Chas Jones, Ph.D.

2011.11.03. Sustainability Course. Week 2.

2011.11.03. Sustainability Course. Week 2.

To save time and reduce repetitiveness, I will summarize the course at the end of each week. It is important to me to document the Sustainability Short Course that I am participating in, but one post per week will probably suffice regarding the class content. On Monday, we had two interesting lectures by Wilf Swartz (University of British Columbia – Vancouver), a PhD student in Fisheries. The first was a general overview of the history and current state of global fisheries. I really enjoyed that conversation and would love to talk with him more extensively about the topic. The 2nd lecture was about the attempts at the World Trade Organization to get rid of government subsidies related to the global fisheries market because subsidies allow fisheries from some countries to out-compete equivalent fisheries in other countries. Suppressed fish prices and costs of harvest lead to overfishing and excessive numbers of fishing vessels and increased investment in fisheries relative to the actual value. None of these things are good for sustainable fisheries. Bottom line: At present, our fisheries are very over-fished and are likely facing an impending collapse. North Atlantic cod fisheries had a huge collapse twenty years ago. Other fisheries have followed and those types of collapses are becoming more frequent globally.
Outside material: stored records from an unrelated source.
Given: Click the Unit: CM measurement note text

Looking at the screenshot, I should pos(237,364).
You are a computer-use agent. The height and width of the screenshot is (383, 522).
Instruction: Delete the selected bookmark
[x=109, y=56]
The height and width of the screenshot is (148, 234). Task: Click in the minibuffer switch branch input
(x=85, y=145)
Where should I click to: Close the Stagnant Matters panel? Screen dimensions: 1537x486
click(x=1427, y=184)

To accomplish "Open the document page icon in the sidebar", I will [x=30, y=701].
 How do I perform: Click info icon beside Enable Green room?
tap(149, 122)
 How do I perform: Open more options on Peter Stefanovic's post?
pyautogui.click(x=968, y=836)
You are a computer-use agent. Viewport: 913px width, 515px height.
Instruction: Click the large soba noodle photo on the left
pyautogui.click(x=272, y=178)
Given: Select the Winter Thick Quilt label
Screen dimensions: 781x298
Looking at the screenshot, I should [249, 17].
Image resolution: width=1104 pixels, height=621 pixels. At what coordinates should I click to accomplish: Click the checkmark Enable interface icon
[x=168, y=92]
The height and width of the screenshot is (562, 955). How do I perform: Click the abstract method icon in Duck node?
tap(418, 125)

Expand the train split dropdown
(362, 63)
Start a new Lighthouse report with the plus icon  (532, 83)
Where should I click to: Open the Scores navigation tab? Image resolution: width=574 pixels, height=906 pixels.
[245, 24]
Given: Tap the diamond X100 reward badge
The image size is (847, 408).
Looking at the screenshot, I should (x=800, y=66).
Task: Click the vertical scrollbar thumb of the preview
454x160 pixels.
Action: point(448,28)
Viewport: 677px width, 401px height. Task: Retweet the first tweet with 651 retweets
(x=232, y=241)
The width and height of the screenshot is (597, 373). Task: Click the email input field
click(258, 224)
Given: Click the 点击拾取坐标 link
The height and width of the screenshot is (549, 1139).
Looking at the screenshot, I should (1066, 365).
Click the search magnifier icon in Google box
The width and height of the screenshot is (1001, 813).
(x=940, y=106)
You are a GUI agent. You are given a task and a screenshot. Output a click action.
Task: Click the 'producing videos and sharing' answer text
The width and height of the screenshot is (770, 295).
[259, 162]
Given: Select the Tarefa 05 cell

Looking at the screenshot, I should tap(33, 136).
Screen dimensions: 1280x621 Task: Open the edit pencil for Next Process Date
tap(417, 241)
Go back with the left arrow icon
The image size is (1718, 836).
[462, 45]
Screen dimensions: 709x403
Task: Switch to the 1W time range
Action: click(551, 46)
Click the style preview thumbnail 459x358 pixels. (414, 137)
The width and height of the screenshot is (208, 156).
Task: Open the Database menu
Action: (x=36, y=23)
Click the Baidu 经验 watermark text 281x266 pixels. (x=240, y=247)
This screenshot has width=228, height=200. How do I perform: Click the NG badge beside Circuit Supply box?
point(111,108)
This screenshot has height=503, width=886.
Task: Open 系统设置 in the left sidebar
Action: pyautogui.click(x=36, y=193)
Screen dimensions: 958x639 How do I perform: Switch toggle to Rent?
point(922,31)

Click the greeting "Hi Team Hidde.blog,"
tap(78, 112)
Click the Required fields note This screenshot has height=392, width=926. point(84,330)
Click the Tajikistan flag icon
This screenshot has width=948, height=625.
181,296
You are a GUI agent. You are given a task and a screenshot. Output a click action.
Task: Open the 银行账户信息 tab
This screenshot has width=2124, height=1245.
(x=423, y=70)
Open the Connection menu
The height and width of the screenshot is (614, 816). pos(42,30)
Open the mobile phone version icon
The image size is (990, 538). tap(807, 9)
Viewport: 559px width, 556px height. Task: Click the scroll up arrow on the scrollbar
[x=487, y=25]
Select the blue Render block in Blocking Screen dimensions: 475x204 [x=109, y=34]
Dr. Noriyuka Tanaka  on Nuclear contamination and radiation – An interesting lecture on the Fukushima disaster caused by primarily by human caused errors associated with designs for earthquakes and tsunamis.  Lots of background information on radiation and recorded levels of radiation exposure throughout areas of Japan.  The data appears to show that Sapporo has some of the lowest radiation exposure, but doesn’t offer any comparative values, so I have no idea if the values were high or not compared to what I am typically exposed to.

Mr. Majima- Sustainability and the ethics of war – A engaging and intriguing couple of lectures that incite and inspire many tangential thoughts on related subjects.

Mr. Majima – Ethics in Sustainability  – A very good set of lectures by Mr. (not yet has his doctorate) Majima on Ethics in Sustainability.  He has some wonderfully engaging exercises and his lecture style stands out (in a positive way) from may professors that I have had in all of my university experiences (and that is a lot!)  Anyhow, future students of Dr. Majima will find him a great professor, I am sure.